Barclays has detailed policies in place to ensure that credit risk
mitigation is appropriately recognised and recorded. The recognition of
credit risk mitigation is subject to a number of considerations,
including ensuring legal certainty of enforceability and effectiveness,
ensuring the valuation and liquidity of the collateral is adequately
monitored, and ensuring the value of the collateral is not materially
correlated with the credit quality of the obligor.
All three types of credit risk mitigation may be used by different areas
of the Group for exposures with a full range of counterparties. For
instance, Investment Bank, Corporate Banking and other business
areas may all take property, cash or other physical assets as collateral
for exposures to retailers, property companies or other client types.
Netting and set-off
In many jurisdictions in which Barclays operates, credit risk exposures
can be reduced by applying netting and set-off. In exposure terms, this
credit risk mitigation technique is used mainly in derivative and repo
transactions with financial institutions.

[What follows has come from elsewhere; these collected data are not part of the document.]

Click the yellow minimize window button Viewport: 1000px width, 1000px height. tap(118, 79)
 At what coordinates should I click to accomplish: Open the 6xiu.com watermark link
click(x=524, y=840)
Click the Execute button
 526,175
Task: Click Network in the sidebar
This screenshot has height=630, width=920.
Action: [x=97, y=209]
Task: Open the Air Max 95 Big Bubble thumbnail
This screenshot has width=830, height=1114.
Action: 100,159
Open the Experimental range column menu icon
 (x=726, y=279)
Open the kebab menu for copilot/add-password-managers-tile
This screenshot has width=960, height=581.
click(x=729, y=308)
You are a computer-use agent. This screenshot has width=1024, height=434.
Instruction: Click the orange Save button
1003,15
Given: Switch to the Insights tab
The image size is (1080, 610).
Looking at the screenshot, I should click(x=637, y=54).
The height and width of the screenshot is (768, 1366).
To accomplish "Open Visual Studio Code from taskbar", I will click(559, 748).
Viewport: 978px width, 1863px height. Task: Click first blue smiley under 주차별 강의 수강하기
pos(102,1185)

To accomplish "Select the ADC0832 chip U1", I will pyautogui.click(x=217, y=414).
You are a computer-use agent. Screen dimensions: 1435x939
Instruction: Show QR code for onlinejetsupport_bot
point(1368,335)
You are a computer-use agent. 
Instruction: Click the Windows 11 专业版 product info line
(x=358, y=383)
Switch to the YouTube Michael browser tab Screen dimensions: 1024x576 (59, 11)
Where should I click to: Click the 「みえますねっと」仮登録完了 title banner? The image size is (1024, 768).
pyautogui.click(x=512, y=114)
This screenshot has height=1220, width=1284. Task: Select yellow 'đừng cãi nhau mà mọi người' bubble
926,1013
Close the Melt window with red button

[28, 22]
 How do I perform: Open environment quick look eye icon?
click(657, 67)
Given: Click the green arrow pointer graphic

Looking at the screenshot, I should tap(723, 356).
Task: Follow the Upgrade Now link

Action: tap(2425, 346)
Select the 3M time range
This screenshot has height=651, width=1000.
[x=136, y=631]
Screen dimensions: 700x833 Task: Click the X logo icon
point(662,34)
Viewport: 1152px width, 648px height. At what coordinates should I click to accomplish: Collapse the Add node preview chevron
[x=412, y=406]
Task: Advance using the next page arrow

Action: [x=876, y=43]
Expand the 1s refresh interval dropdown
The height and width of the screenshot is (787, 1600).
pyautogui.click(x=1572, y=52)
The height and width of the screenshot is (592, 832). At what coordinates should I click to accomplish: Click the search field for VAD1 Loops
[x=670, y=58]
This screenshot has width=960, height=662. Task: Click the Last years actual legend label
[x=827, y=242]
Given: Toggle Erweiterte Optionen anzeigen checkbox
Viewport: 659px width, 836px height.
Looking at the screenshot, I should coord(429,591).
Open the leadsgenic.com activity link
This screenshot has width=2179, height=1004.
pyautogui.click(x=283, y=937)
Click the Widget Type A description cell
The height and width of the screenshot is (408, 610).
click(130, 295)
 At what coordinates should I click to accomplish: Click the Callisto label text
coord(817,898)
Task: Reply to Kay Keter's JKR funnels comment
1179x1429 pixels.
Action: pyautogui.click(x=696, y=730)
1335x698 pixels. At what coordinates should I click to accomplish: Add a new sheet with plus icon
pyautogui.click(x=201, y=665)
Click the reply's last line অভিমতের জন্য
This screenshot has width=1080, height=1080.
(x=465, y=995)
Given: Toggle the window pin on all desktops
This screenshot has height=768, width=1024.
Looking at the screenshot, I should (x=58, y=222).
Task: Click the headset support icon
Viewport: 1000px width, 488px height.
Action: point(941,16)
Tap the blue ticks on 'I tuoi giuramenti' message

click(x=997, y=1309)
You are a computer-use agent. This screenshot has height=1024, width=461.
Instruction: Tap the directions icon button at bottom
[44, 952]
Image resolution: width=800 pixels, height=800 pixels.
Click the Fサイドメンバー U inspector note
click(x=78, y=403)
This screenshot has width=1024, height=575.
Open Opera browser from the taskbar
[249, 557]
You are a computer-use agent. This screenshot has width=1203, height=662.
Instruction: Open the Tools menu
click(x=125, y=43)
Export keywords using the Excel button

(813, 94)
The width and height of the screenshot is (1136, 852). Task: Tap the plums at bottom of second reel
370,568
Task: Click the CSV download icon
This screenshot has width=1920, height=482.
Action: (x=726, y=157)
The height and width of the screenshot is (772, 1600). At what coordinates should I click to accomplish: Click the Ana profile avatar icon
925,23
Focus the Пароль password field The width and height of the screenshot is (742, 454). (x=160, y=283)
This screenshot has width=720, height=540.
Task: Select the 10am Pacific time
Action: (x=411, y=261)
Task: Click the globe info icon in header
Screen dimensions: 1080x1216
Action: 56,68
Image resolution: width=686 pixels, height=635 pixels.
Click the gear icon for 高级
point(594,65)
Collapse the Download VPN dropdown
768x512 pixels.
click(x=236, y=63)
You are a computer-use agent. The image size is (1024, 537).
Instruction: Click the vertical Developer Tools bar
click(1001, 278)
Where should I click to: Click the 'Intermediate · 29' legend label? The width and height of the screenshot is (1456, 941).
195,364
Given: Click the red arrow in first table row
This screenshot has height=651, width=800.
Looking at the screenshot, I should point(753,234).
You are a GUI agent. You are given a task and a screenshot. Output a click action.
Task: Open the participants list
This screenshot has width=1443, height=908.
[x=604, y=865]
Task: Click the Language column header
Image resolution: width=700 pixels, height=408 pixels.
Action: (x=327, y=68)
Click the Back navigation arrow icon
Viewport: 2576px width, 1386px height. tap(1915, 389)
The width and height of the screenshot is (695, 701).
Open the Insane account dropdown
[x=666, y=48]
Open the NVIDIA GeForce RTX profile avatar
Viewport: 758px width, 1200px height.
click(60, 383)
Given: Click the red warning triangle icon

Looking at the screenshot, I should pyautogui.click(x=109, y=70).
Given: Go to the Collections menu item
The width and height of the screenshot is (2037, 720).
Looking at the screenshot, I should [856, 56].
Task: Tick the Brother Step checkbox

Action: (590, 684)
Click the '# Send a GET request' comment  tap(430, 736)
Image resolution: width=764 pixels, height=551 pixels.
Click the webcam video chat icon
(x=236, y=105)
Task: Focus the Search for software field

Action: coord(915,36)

For derivative transactions, Barclays will often seek to enter into
standard master agreements with counterparties (e.g. ISDA). These
master agreements allow for netting of credit risk exposure to a
counterparty resulting from a derivative transaction against Barclays
obligations to the counterparty in the event of default, to produce a
lower net credit exposure. These agreements may also reduce
settlement exposure (e.g. for foreign exchange transactions) by
allowing for payments on the same day in the same currency to be set
off against one another.
In the majority of its portfolios Barclays uses the Internal Model
Method (IMM) to calculate counterparty credit risk exposures.
Collateral
The Group has the ability to call on collateral in the event of default of
the borrower or other counterparty, comprising:
Home loans: a fixed charge over residential property in the form of
houses, flats and other dwellings;
Wholesale lending: a fixed charge over commercial property and
other physical assets, in various forms;
Credit cards, unsecured and other retail lending: includes charges
over motor vehicle and other physical assets; second lien charge over
residential property, which is subordinate to first charge held either
by the Group or by another party; and finance lease receivables, for
which typically the Group retains legal title to the leased asset and
has the right to repossess the asset on the default of the borrower;
Derivatives: Barclays also often seeks to enter into CSAs with
counterparties with which Barclays has master agreements in place.
These annexes to master agreements provide a mechanism for
further reducing credit risk, whereby collateral (margin) is posted on
a regular basis (typically daily or weekly) to collateralise the mark to
market exposure of a derivative portfolio;
Reverse repurchase agreements: collateral typically comprises highly
liquid securities which have been legally transferred to Barclays
subject to an agreement to return them for a fixed price; and
Financial guarantees and similar off-balance sheet commitments:
cash collateral may be held against these arrangements.
In exposure terms, the main portfolios that Barclays takes collateral for
are home loans and reverse repurchase agreements with financial
institutions.
The Group may also obtain collateral in the form of floating charges
over receivables and inventory of corporate and other business
customers. The value of this collateral varies from period to period
depending on the level of receivables and inventory. It is impracticable
to provide an estimate of the amount (fair value or nominal value) of
this collateral. The Group may in some cases obtain collateral and other
credit enhancements at a counterparty level, which are not specific to a
particular class of financial instrument. The fair value of the credit
enhancement gained has been apportioned across the relevant asset
classes.
Assets other than cash are subject to regular revaluation to ensure they
continue to achieve appropriate mitigation of risk. Customer
agreements often include requirements for provision of additional
collateral should valuations decline or credit exposure increase (for
example due to market moves impacting a derivative exposure).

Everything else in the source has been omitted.